— ABOUT THIS TASK —
Every record that follows should be written out again without any change.

- - -

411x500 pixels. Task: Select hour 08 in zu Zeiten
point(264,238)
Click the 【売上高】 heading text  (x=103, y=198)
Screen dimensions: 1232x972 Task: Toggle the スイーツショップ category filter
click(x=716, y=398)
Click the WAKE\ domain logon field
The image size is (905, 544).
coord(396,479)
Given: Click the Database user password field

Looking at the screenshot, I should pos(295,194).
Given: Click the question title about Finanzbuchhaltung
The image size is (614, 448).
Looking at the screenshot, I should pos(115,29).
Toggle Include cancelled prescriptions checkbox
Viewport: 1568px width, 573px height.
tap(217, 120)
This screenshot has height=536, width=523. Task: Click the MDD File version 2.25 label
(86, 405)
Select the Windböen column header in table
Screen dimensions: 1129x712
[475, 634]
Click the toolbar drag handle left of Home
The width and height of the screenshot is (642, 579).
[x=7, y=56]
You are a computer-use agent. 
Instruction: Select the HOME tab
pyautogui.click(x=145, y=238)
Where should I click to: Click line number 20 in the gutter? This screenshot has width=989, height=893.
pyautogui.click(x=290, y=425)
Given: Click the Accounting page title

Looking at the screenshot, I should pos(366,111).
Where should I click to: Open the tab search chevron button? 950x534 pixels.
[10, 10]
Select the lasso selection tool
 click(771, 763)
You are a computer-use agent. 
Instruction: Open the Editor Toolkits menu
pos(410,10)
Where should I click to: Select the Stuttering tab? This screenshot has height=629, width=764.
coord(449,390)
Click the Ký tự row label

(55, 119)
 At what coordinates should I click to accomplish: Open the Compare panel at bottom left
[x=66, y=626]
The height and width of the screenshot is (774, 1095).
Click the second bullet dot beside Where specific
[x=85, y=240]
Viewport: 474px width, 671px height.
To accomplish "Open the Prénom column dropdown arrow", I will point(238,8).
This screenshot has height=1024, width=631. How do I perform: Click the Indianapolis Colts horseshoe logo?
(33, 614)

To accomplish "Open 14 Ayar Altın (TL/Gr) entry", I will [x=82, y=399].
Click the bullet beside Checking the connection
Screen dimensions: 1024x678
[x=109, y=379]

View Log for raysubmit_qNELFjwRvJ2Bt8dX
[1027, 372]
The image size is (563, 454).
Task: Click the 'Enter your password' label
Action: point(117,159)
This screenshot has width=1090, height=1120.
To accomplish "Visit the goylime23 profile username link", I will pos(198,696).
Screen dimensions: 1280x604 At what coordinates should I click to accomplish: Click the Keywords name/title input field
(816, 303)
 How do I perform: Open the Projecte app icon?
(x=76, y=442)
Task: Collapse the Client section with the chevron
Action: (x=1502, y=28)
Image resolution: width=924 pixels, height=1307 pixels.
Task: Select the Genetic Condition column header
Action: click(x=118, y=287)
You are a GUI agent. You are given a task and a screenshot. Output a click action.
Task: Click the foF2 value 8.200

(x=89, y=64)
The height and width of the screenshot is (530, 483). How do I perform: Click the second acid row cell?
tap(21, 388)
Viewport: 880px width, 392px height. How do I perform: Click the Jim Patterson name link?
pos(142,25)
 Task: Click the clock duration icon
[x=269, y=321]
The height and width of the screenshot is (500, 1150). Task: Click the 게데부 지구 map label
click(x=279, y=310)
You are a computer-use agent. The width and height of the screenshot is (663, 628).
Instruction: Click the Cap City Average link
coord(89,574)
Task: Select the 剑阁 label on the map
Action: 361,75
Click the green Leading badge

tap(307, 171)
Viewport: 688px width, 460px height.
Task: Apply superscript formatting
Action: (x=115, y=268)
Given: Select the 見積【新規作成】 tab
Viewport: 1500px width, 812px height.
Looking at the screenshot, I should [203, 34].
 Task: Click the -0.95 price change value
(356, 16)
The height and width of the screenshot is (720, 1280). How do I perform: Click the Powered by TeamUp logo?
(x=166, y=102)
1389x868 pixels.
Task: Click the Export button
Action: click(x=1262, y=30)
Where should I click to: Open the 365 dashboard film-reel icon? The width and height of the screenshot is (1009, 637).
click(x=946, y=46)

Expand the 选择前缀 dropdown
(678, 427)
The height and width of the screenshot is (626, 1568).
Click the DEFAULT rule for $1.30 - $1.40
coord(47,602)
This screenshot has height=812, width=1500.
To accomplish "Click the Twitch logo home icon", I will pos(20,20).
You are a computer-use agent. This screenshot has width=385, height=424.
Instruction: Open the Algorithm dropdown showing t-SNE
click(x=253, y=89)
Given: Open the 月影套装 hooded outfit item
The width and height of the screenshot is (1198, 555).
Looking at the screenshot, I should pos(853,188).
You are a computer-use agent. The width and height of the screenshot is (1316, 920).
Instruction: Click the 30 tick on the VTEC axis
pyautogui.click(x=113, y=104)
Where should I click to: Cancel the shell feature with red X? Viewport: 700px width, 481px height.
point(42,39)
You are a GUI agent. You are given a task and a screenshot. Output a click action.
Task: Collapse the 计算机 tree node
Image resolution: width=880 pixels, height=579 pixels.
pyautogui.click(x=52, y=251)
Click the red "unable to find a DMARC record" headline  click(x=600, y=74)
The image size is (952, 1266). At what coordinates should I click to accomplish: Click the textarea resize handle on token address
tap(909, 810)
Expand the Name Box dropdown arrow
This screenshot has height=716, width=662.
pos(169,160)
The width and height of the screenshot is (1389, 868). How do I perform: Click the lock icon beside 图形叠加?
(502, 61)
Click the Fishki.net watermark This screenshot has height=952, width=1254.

- - -

— RESULT OF THIS EXERCISE —
411x500 pixels. Task: Select hour 08 in zu Zeiten
point(264,238)
Click the 【売上高】 heading text  (x=103, y=198)
Screen dimensions: 1232x972 Task: Toggle the スイーツショップ category filter
click(x=716, y=398)
Click the WAKE\ domain logon field
The image size is (905, 544).
coord(396,479)
Given: Click the Database user password field

Looking at the screenshot, I should pos(295,194).
Given: Click the question title about Finanzbuchhaltung
The image size is (614, 448).
Looking at the screenshot, I should pos(115,29).
Toggle Include cancelled prescriptions checkbox
Viewport: 1568px width, 573px height.
tap(217, 120)
This screenshot has height=536, width=523. Task: Click the MDD File version 2.25 label
(86, 405)
Select the Windböen column header in table
Screen dimensions: 1129x712
[475, 634]
Click the toolbar drag handle left of Home
The width and height of the screenshot is (642, 579).
[x=7, y=56]
You are a computer-use agent. 
Instruction: Select the HOME tab
pyautogui.click(x=145, y=238)
Where should I click to: Click line number 20 in the gutter? This screenshot has width=989, height=893.
pyautogui.click(x=290, y=425)
Given: Click the Accounting page title

Looking at the screenshot, I should pos(366,111).
Where should I click to: Open the tab search chevron button? 950x534 pixels.
[10, 10]
Select the lasso selection tool
 click(771, 763)
You are a computer-use agent. 
Instruction: Open the Editor Toolkits menu
pos(410,10)
Where should I click to: Select the Stuttering tab? This screenshot has height=629, width=764.
coord(449,390)
Click the Ký tự row label

(55, 119)
 At what coordinates should I click to accomplish: Open the Compare panel at bottom left
[x=66, y=626]
The height and width of the screenshot is (774, 1095).
Click the second bullet dot beside Where specific
[x=85, y=240]
Viewport: 474px width, 671px height.
To accomplish "Open the Prénom column dropdown arrow", I will point(238,8).
This screenshot has height=1024, width=631. How do I perform: Click the Indianapolis Colts horseshoe logo?
(33, 614)

To accomplish "Open 14 Ayar Altın (TL/Gr) entry", I will [x=82, y=399].
Click the bullet beside Checking the connection
Screen dimensions: 1024x678
[x=109, y=379]

View Log for raysubmit_qNELFjwRvJ2Bt8dX
[1027, 372]
The image size is (563, 454).
Task: Click the 'Enter your password' label
Action: point(117,159)
This screenshot has width=1090, height=1120.
To accomplish "Visit the goylime23 profile username link", I will pos(198,696).
Screen dimensions: 1280x604 At what coordinates should I click to accomplish: Click the Keywords name/title input field
(816, 303)
 How do I perform: Open the Projecte app icon?
(x=76, y=442)
Task: Collapse the Client section with the chevron
Action: (x=1502, y=28)
Image resolution: width=924 pixels, height=1307 pixels.
Task: Select the Genetic Condition column header
Action: click(x=118, y=287)
You are a GUI agent. You are given a task and a screenshot. Output a click action.
Task: Click the foF2 value 8.200

(x=89, y=64)
The height and width of the screenshot is (530, 483). How do I perform: Click the second acid row cell?
tap(21, 388)
Viewport: 880px width, 392px height. How do I perform: Click the Jim Patterson name link?
pos(142,25)
 Task: Click the clock duration icon
[x=269, y=321]
The height and width of the screenshot is (500, 1150). Task: Click the 게데부 지구 map label
click(x=279, y=310)
You are a computer-use agent. The width and height of the screenshot is (663, 628).
Instruction: Click the Cap City Average link
coord(89,574)
Task: Select the 剑阁 label on the map
Action: 361,75
Click the green Leading badge

tap(307, 171)
Viewport: 688px width, 460px height.
Task: Apply superscript formatting
Action: (x=115, y=268)
Given: Select the 見積【新規作成】 tab
Viewport: 1500px width, 812px height.
Looking at the screenshot, I should [203, 34].
 Task: Click the -0.95 price change value
(356, 16)
The height and width of the screenshot is (720, 1280). How do I perform: Click the Powered by TeamUp logo?
(x=166, y=102)
1389x868 pixels.
Task: Click the Export button
Action: click(x=1262, y=30)
Where should I click to: Open the 365 dashboard film-reel icon? The width and height of the screenshot is (1009, 637).
click(x=946, y=46)

Expand the 选择前缀 dropdown
(678, 427)
The height and width of the screenshot is (626, 1568).
Click the DEFAULT rule for $1.30 - $1.40
coord(47,602)
This screenshot has height=812, width=1500.
To accomplish "Click the Twitch logo home icon", I will pos(20,20).
You are a computer-use agent. This screenshot has width=385, height=424.
Instruction: Open the Algorithm dropdown showing t-SNE
click(x=253, y=89)
Given: Open the 月影套装 hooded outfit item
The width and height of the screenshot is (1198, 555).
Looking at the screenshot, I should pos(853,188).
You are a computer-use agent. The width and height of the screenshot is (1316, 920).
Instruction: Click the 30 tick on the VTEC axis
pyautogui.click(x=113, y=104)
Where should I click to: Cancel the shell feature with red X? Viewport: 700px width, 481px height.
point(42,39)
You are a GUI agent. You are given a task and a screenshot. Output a click action.
Task: Collapse the 计算机 tree node
Image resolution: width=880 pixels, height=579 pixels.
pyautogui.click(x=52, y=251)
Click the red "unable to find a DMARC record" headline  click(x=600, y=74)
The image size is (952, 1266). At what coordinates should I click to accomplish: Click the textarea resize handle on token address
tap(909, 810)
Expand the Name Box dropdown arrow
This screenshot has height=716, width=662.
pos(169,160)
The width and height of the screenshot is (1389, 868). How do I perform: Click the lock icon beside 图形叠加?
(502, 61)
Click the Fishki.net watermark This screenshot has height=952, width=1254.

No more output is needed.